Parmesan Mushroom and Spinach Rigatoni
Description:
A hearty and creamy pasta dish made with earthy mushrooms, fresh baby spinach, and rigatoni pasta, all tossed in a rich parmesan cream sauce. This vegetarian recipe is perfect for weeknight dinners and comforting meals.
Ingredients:
Serves 4
300g (10.5 oz) rigatoni pasta
2 tbsp olive oil
1 tbsp olive oil
1 small yellow onion, finely chopped
3 cloves garlic, minced
250g (9 oz) mushrooms, sliced (cremini, white button, or a mix)
120g (4 oz) fresh baby spinach
200ml (3/4 cup) heavy cream
100ml (1/3 cup) milk (optional, to thin the sauce)
1 tsp dried thyme (or 1 tbsp fresh)
1/2 tsp red pepper flakes (optional)
Salt and black pepper, to taste
100g (1 cup) grated Parmesan cheese
Fresh parsley, for garnish
Instructions:
Cook the Pasta:
Bring a large pot of salted water to a boil.

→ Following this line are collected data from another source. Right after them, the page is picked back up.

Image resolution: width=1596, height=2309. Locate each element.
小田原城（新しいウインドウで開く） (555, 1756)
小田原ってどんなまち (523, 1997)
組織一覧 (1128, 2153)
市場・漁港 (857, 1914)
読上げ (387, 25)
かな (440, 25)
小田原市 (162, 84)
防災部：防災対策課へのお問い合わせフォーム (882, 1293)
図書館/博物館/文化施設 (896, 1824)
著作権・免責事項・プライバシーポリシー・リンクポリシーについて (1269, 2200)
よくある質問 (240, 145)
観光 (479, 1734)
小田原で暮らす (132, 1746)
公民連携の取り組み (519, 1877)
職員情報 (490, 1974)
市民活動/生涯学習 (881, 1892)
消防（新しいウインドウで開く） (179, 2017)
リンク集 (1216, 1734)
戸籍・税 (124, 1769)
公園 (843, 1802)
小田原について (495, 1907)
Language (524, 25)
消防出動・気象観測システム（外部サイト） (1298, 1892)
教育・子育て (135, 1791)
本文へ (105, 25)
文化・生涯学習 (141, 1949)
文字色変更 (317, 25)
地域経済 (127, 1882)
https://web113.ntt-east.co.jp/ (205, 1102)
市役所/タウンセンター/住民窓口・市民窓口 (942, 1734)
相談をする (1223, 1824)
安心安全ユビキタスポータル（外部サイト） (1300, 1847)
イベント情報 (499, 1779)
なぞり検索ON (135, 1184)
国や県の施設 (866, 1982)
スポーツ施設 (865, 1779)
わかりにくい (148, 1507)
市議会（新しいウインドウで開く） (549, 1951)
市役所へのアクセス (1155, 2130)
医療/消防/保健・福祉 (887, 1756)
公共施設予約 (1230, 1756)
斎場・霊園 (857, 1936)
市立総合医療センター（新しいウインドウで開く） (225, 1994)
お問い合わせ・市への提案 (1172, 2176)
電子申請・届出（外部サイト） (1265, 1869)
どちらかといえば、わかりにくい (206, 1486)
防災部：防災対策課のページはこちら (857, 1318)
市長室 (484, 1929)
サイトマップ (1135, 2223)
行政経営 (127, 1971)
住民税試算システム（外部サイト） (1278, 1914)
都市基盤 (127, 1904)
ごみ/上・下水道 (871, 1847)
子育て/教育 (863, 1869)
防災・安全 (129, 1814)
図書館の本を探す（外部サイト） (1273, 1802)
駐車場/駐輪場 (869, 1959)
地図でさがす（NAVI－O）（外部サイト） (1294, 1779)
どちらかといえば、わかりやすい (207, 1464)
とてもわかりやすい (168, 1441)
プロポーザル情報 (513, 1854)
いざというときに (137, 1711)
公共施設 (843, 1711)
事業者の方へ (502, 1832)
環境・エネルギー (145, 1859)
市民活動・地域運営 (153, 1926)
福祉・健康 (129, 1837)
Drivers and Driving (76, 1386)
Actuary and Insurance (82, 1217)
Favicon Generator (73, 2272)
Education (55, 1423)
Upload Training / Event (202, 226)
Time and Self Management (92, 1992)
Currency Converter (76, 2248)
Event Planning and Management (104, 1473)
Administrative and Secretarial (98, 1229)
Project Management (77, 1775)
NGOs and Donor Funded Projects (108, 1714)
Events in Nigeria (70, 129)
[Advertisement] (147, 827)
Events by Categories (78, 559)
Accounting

Cook the rigatoni according to package instructions until al dente.
Drain and reserve 1/2 cup of pasta water. Set aside.
Sauté the Vegetables:
In a large skillet over medium heat, heat olive oil and olive oil.
Add chopped onions and cook for 2–3 minutes until soft.
Add garlic and cook for another minute.
Add sliced mushrooms, thyme, salt, and pepper. Cook for 6–8 minutes, stirring occasionally, until mushrooms are browned and have released their moisture.
Make the Cream Sauce:
Pour in the heavy cream and optional milk. Stir to combine.
Bring to a gentle simmer, then add Parmesan cheese. Stir until melted.
Add red pepper flakes (if using).
Add Spinach:
Add spinach to the pan and cook until wilted (about 2 minutes).
Combine Pasta:
Add drained rigatoni to the skillet. Toss everything together until well coated.
If the sauce is too thick, add a splash of reserved pasta water.
Serve:
Garnish with extra Parmesan and chopped parsley.
Serve hot.
Nutritional Information (Per Serving):
Nutrient Amount
Calories 520–580 kcal
Carbohydrates 55g
Protein 17g
Fat 30g
Saturated Fat 14g
Fiber 4g
Sugars 4g
Sodium 400mg
Calcium 250mg
Iron 2.5mg
Note: Nutritional values may vary based on exact ingredients and quantities used.
Cooking Time:
Prep Time: 10 minutes
Cook Time: 20 minutes
Total Time: 30 minutes
Common Questions & Answers:
Q: Can I use a different type of pasta?
A: Yes! Penne, fusilli, or farfalle all work well.
Q: Can I make this vegan?
A: You can substitute with plant-based cream, vegan Parmesan, and omit butter or use a vegan alternative.
Q: How can I make it more protein-rich?
A: Add grilled chicken, tofu, or white beans to the dish.
Q: Can I make it ahead of time?
A: Yes, but the sauce may thicken upon cooling. Add a splash of milk or water when reheating.
Q: What mushrooms work best?
A: Cremini, white button, shiitake, or portob
ello mushrooms all work. Mix for more flavor.